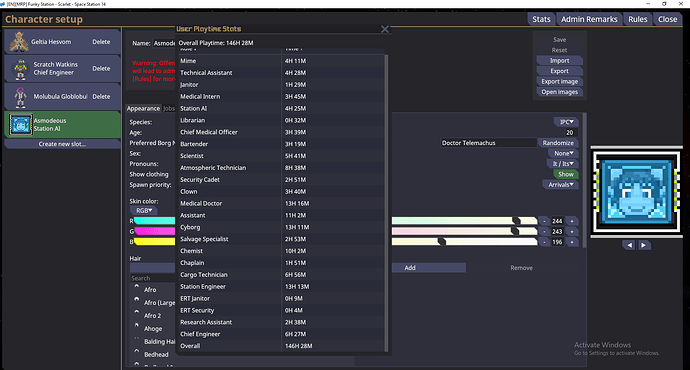The width and height of the screenshot is (690, 370).
Task: Click Create new slot button
Action: pos(62,144)
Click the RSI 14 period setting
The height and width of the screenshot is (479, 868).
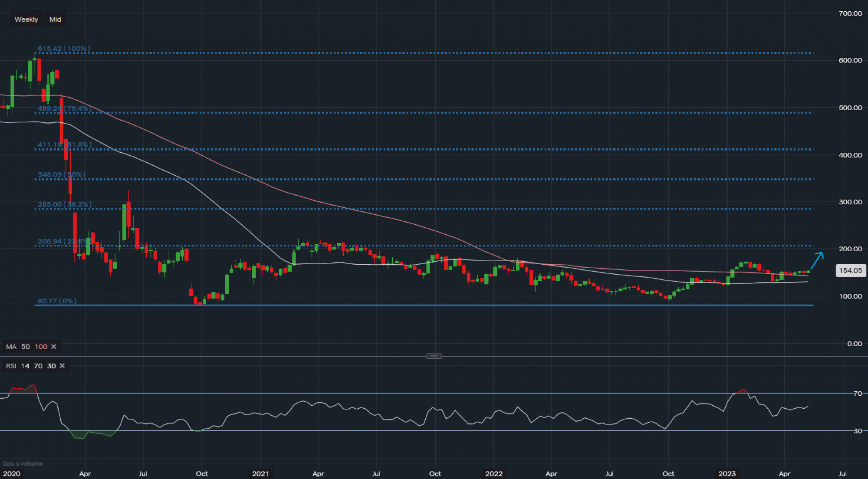[25, 366]
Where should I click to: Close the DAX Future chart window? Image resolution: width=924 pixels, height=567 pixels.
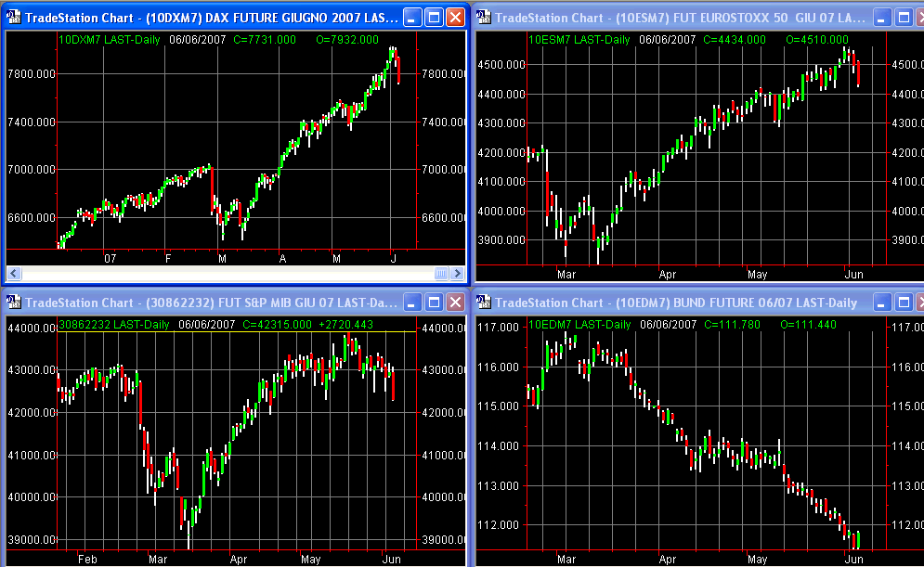[x=455, y=18]
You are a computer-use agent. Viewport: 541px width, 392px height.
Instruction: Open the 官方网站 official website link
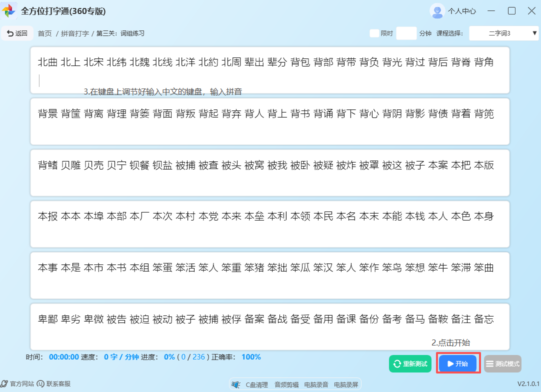click(19, 384)
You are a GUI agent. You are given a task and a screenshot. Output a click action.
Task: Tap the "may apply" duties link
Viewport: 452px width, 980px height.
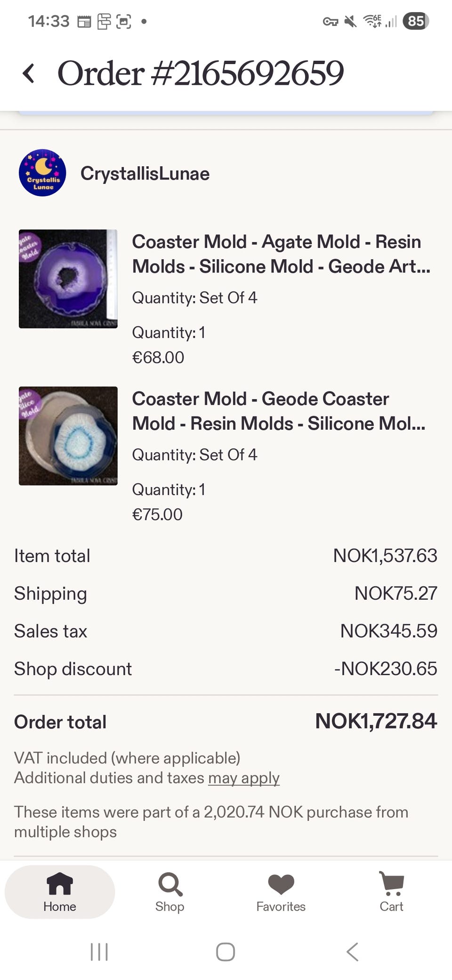244,778
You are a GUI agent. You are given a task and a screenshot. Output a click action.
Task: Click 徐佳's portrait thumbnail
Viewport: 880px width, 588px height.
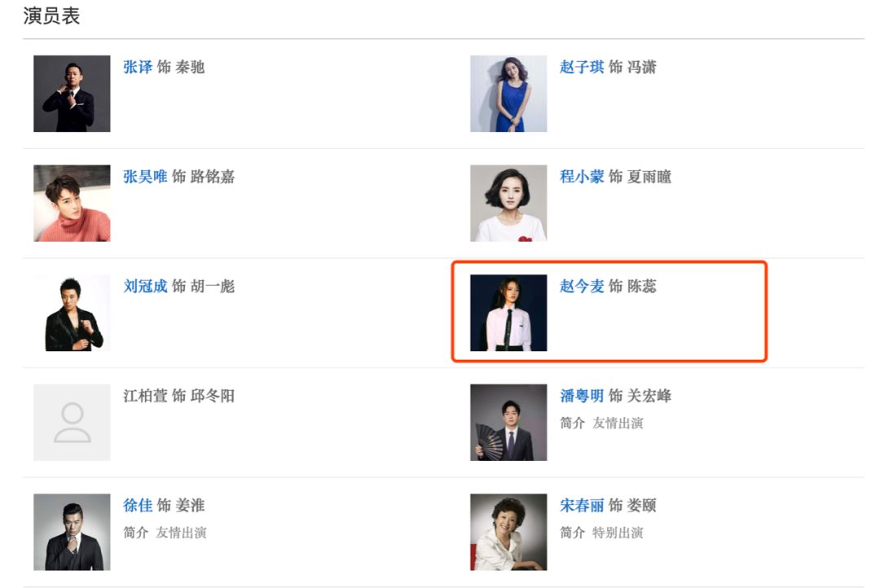click(x=72, y=532)
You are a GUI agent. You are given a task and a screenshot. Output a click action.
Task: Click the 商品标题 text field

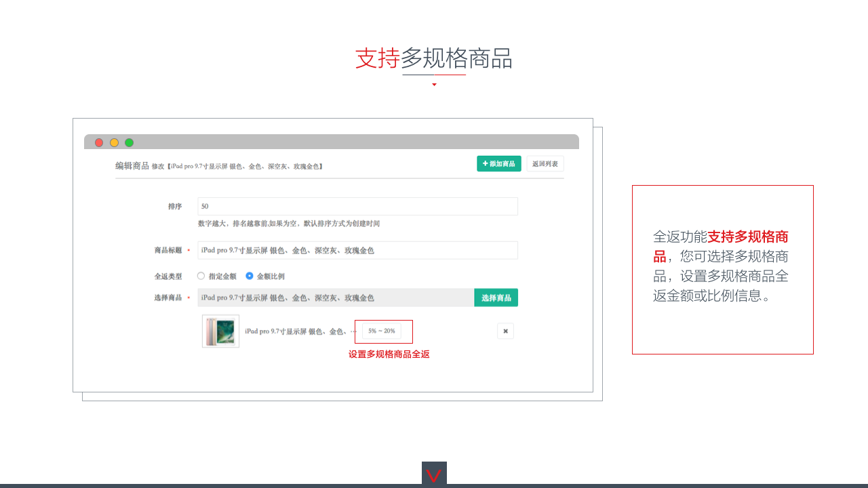357,250
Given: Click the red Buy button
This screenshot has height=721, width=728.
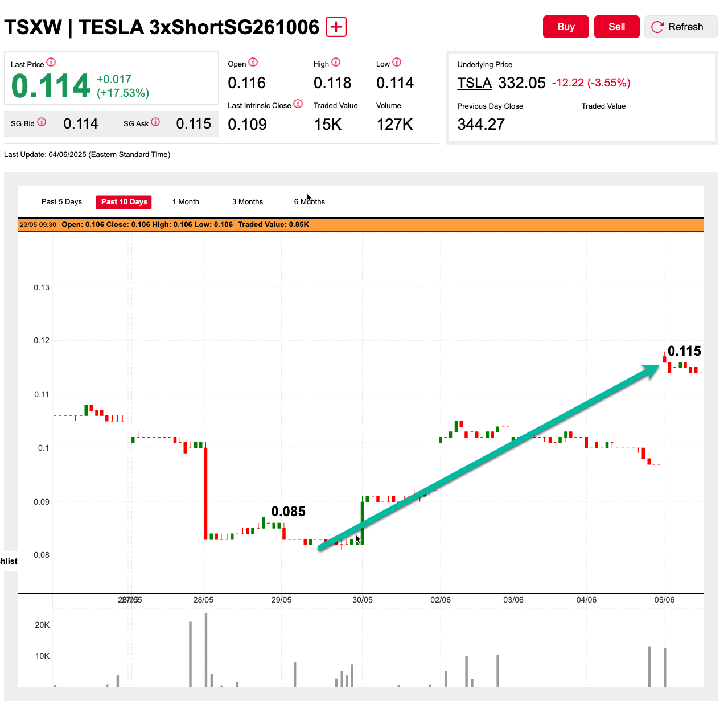Looking at the screenshot, I should tap(566, 27).
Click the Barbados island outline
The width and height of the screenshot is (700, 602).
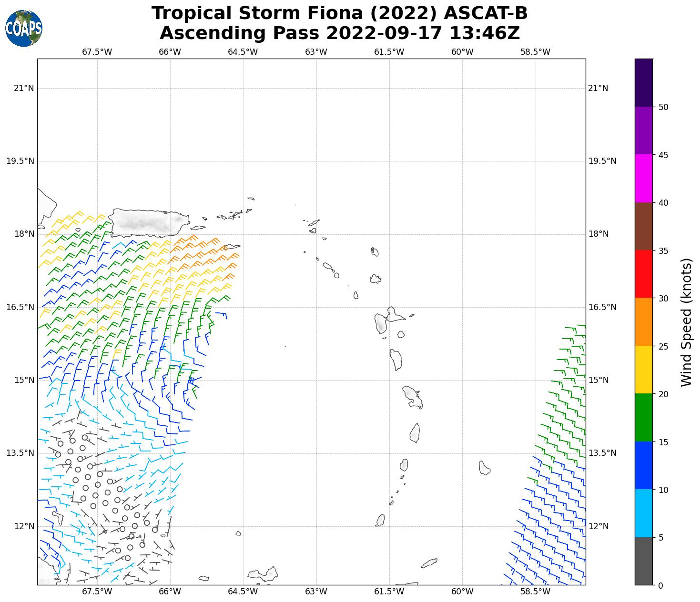coord(484,468)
::::
### [WHAT THIS TASK INVOLVES]
When you reach the line containing "This screenshot has height=721, width=728." in the entries above, please retype it and each line after it through the last one, exactly, without the pictures.

### [EXPECTED OUTPUT]
This screenshot has height=721, width=728.
Looking at the screenshot, I should tap(566, 27).
Click the Barbados island outline
The width and height of the screenshot is (700, 602).
coord(484,468)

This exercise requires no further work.